Так и прошло мое первое утро в этом необычном новом времени – сидя рядом с курящим газетным торговцем, я исполнился твердого намерения изучать население, извлекая из его поведения новые знания, пока торговец не подыщет для меня какую-нибудь работу благодаря якобы имеющимся у него связям.
Первые часы у киоска принадлежали простым рабочим и пенсионерам. Они говорили немного, покупали табак, утренную прессу, особой любовью пользовалось издание под названием “Бильд”[16], причем в основном у пожилых покупателей. Я объяснил это тем, что издатель выбрал невероятно крупный шрифт, чтобы люди с ослабленным зрением не были отрезаны от информации. Я похвалил про себя его великолепную находку, ведь даже ревностный Геббельс до этого не додумался, а таким образом мы, без сомнения, могли бы вызвать еще больше восторга у данной группы населения. Именно пожилым фольксштурмовцам в последние на моей памяти дни войны не хватало душевного подъема, выдержки и жертвенности, и кто бы мог подумать, сколь внушительного результата можно добиться таким простым приемом, как крупный шрифт?

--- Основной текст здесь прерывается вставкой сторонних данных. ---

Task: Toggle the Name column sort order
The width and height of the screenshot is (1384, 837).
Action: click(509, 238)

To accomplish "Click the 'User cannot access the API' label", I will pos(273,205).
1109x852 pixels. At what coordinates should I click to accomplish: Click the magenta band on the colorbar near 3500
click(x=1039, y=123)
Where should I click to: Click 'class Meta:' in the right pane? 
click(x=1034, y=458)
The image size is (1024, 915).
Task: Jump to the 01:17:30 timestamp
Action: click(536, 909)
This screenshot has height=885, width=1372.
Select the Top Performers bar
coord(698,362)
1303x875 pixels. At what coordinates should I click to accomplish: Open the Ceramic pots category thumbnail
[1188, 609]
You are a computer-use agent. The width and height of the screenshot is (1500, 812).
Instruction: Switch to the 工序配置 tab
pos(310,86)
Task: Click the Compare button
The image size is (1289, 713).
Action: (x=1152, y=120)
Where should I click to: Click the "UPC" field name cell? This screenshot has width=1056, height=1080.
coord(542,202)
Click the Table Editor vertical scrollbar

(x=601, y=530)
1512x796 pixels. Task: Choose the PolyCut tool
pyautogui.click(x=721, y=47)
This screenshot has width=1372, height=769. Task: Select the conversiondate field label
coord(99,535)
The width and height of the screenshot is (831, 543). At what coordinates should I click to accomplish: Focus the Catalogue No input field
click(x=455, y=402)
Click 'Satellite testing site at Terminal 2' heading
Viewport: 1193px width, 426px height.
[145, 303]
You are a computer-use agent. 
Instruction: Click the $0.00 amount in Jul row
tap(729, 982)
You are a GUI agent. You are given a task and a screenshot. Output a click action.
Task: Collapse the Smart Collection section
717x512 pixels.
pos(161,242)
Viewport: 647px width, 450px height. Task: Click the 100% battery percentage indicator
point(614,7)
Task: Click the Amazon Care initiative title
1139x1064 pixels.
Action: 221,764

Впрочем, тогда же не хватало бумаги. Функ был все-таки неисправимым тупицей. Тем временем мое присутствие у киоска привело к первым проблемам. Порой оно вызывало, особенно у молодых рабочих, веселье, чаще – одобрение, выражавшееся словами “круто” и “прикол”, несколько непонятными, однако мимика говорила о бесспорном уважении.
– Здорово, правда? – сиял в ответ торговец. – Прям не отличишь, да?
– Ага, – ответил один из покупателей, рабочий лет двадцати, сворачивая газету. – А это разве можно?
– Что? – спросил мой торговец.
– Ну в такой форме.
– А что может быть порочного в мундире немецкого солдата? – спросил я с легким раздражением в голосе.
Покупатель рассмеялся, очевидно, чтобы меня успокоить.
– Нет, он правда отличный. Ну я понимаю, это ваша профессия, но, наверное, нужно какое-то специальное разрешение, чтобы так открыто носить эту форму?
– Ну прекрасно! – возмутился я.
– Ну я просто подумал, – оробел тот, – все-таки Конституция…
Я задумался. Что он имеет против моей конституции? Я оглядел себя: со мной все в порядке, я в отличной форме. Хотя нет, как раз форма и оставляет желать лучшего.
– Согласен, мундир несколько грязен, – с легким сожалением отозвался я, – однако даже грязная форма солдата стократ почетнее чистого фрака лживой дипломатии!
– А что тут запрещенного? – рассудительно вмешался торговец. – На ней же нет свастики.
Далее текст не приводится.